Es un hecho fácilmente constatable que la relación que sostenemos con la música ha ido cambiando de una manera notoria a lo largo del tiempo. Lo sorprendente de esto sería como tales cambios se han ido produciendo de un modo cada vez más acelerado; mientras lo común era que los cambios en las formas de la apreciación musical se dieran con una diferencia de décadas o siglos ‑cambios que, por otra parte, saltan a la vista de puro evidentes por su condición de distancia histórica a analizar- actualmente se producen en apenas breves saltos que podrían inscribirse incluso en el transcurso de años. Es por ello que, aunque nos pueda parecer absurdo, en los 10’s ya no se escucha música como en los 00’s y no es ni remotamente parecido a como se hacía en los 90’s haciendo, en el proceso, de los 70’s o los 80’s poco menos que el paleolítico; nuestra apreciación de la música ha ido cambiando de un modo notorio por los cambios (co)sustanciales que ha producido la técnica en favor de la reproducción musical, pero jamás sin abandonar la propia materialidad del acto musical. Y es que si algo se ha mostrado incólume en la música con el paso de los años, si es que no se ha reforzado, en esta suerte de darwinismo de tecnificación es, precisamente, la actitud esnob con respecto de la música.

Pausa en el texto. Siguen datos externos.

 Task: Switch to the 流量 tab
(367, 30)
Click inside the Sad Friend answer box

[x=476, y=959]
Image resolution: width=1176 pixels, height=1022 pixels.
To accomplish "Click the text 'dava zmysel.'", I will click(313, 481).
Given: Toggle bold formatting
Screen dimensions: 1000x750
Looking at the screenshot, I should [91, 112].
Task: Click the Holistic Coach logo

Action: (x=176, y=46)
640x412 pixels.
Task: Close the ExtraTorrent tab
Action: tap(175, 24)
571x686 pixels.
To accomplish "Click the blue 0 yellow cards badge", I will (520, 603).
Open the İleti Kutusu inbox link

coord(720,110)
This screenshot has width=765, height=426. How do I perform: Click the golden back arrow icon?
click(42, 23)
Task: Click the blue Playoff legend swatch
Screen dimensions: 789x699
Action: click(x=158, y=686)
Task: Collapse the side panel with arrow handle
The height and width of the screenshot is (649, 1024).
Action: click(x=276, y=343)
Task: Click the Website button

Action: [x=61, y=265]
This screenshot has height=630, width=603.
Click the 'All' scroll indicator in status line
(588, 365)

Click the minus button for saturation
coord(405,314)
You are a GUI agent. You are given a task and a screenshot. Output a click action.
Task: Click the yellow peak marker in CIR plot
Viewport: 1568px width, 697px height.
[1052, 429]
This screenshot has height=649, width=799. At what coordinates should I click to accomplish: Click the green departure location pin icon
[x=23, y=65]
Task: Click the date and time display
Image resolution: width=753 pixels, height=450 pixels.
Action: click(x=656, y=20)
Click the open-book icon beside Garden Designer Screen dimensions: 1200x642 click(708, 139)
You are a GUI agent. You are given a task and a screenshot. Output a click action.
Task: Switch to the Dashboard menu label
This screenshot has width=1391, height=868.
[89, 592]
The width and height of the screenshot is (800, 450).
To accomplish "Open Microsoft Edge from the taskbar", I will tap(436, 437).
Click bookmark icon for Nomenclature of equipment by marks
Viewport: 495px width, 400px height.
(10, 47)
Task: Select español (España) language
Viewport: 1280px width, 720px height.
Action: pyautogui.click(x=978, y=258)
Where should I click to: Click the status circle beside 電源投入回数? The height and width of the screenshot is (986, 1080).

Nuestro viaje podría comenzar en algún punto indeterminado del pasado donde en algún elegante salón europeo un pianista está tocando una fabulosa sonata. Nadie lo había oído antes, seguramente nadie lo oirá después, pero cuantos están allí ‑e, incluso, una infinidad de cuantos no estuvieron- hablarán auténticas delicias sobre la maravilla de ese joven compositor que se hará con el mundo a sus pies: ahí nació el esnobismo; la condición de ritualidad exclusiva, de comunión con un grupo cerrado de íntimos que aprecian como nosotros, y nadie más, esa música. Aquí estamos hablando de una condición eminentemente material, pues este esnobismo nace de la imposibilidad de que nadie más pueda oírlo, ya que, a fin de cuentas, sólo en la propia asistencia al concierto se puede apreciar la música. La imprenta, como en todos los ámbitos, revolucionaría esta realidad: desde el momento que las partituras van aquí y allá el valor de la música, de la comunión musical última, se devalúa ya que cualquiera puede escuchar la música de ese joven descastado con una técnica envidiable. Aquí nace una segunda condición del esnob que permanecerá de un modo bastante completo, aun cuando intermitente, hasta nuestros días: la exclusividad de la fuente original. Quizás cualquiera pueda escuchar una pieza de Mozart ‑inclusos esos indolentes pueblerinos, ¡necios de oídos de tocino!- pero pocos pueden escuchar a Mozart; esa exclusividad del original define, durante casi medio milenio, la comunión esotérica entre los esnobs.